- Division of Fisheries and Wildlife
Media Contact for Remembering Bill Byrne
Marion Larson, MassWildlife
For over four decades, the spectacular photographs taken by MassWildlife Senior Photographer Bill Byrne have brought sportsmen and women and other conservationists, up close and personal with countless wildlife species from across the Commonwealth. Bill's stunning images ranging from breaching humpback whales, foraging black bears, and secretive piping plovers to urban peregrine falcons, majestic Quabbin moose, and elusive timber rattlesnakes have opened a window to the wilds of Massachusetts and the fascinating residents therein.
Sadly, Bill's life ended suddenly and unexpectedly in May. He literally spent his last moments doing what he loved: being outdoors, honing his skills as a photographer, and talking photography and wildlife with colleagues and friends.
After a military tour in Vietnam, where, as a Sergeant in the U.S. Army, he taught soldiers how to rappel from helicopters, Bill graduated with a Wildlife Biology degree from the University of Maine in Orono. He started working with MassWildlife in 1971 as an assistant on white-tailed deer and waterfowl management projects. He transitioned to Wildlife Photographer within a year and used his education and skills as a hunter and naturalist to enhance his success with his camera.
Byrne is best known for his striking images of bald eagles, moose, black bears, shorebirds, waterfowl, deer, wild turkeys, and many other species, thousands of which have appeared on the cover of Massachusetts Wildlife magazine and other agency publications. MassWildlife staff relied on Bill to make their public presentations come alive complementing their data and other information. His prints grace the walls of the Richard Cronin Field Headquarters building in Westborough and are enjoyed on a daily basis.
Curious about wildlife and wildlife behavior from his youth as an explorer scout, Bill was an accomplished biologist, birder, tracker, and observer, with a keen eye and strong attention to detail. Working day and night to get the shots he needed, he could be found in ground, tree or water blinds, boats or trucks. Other times he would be waist deep in swamp water, perched on a bridge or building with falcon nests or snowshoeing into the remote and wild corners of Massachusetts. Bill never stopped learning about wildlife or photography. His career spanned the era of developing black and white film in a cramped dark room to the instant gratification of color digital imagery and editing. Bill successfully tackled the challenge, making the shift from film to digital imagery with energy and enthusiasm.

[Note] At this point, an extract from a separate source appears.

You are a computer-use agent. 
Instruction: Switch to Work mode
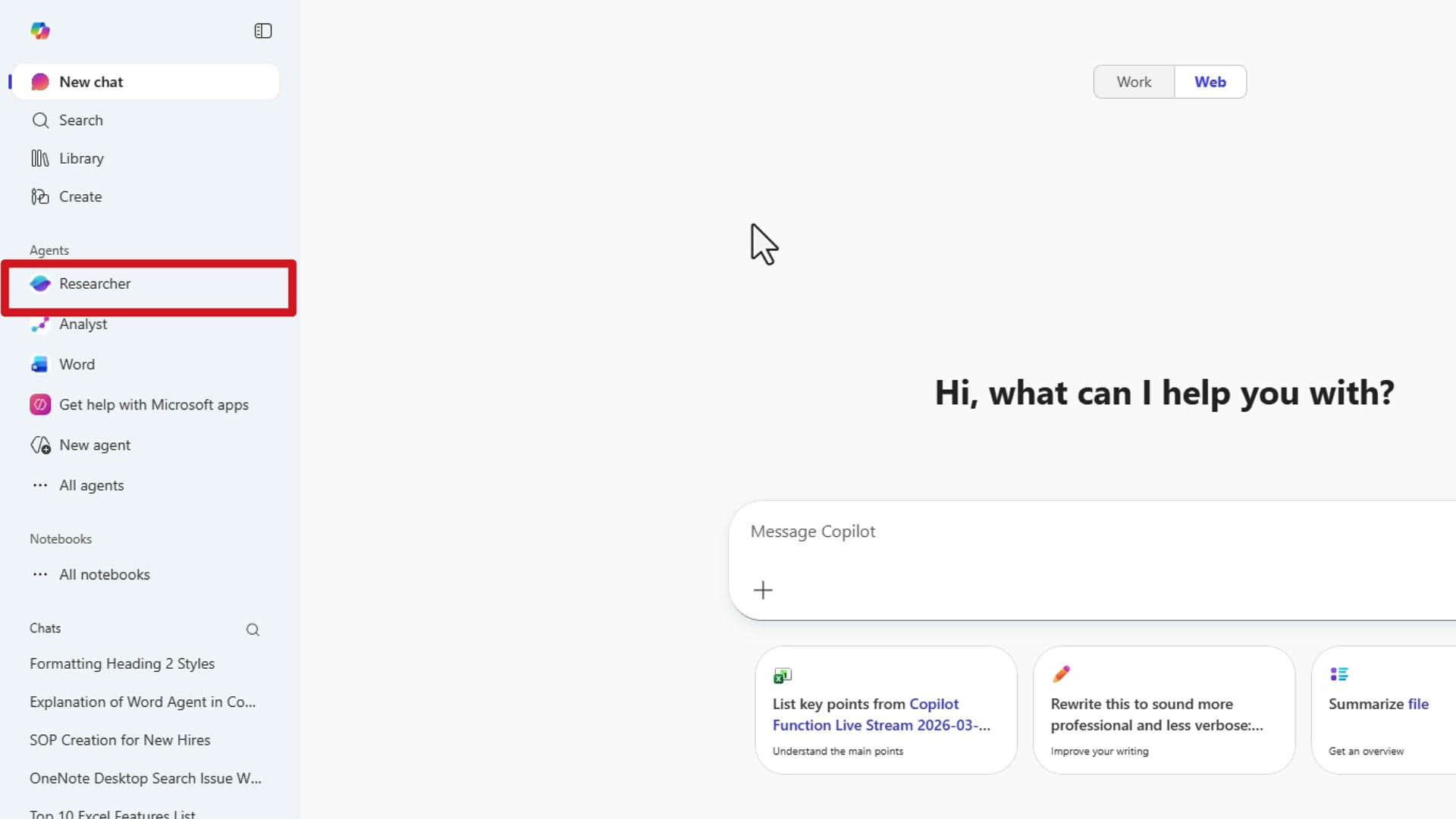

Bill was an avid and successful deer and turkey hunter. In 2017, he connected three times during the Massachusetts and Connecticut deer seasons. During one particular archery hunt, despite having two buck tags in his pocket, Bill put down his bow and picked up his camera to photograph an inquisitive 6-point buck because he liked the way the deer presented itself through the lens! It's unlikely that many other archers would have been able to exercise similar restraint and discipline.
In a recent Massachusetts Wildlife magazine issue, Bill presented a photo essay of fish-eating creatures, including bald eagles, ospreys, double-crested cormorants, great blue herons, red-tailed hawks, minks, and common terns. For the two mink shots alone, Bill invested tens of hours, patiently sitting and walking the Cape Cod Canal looking for the opportune moment. These and his other images are lasting testimony to Bill's incredible patience, knowledge, and skills. Bill’s wildlife legacy will continue through his beautiful images, inspiring and educating us all for years to come.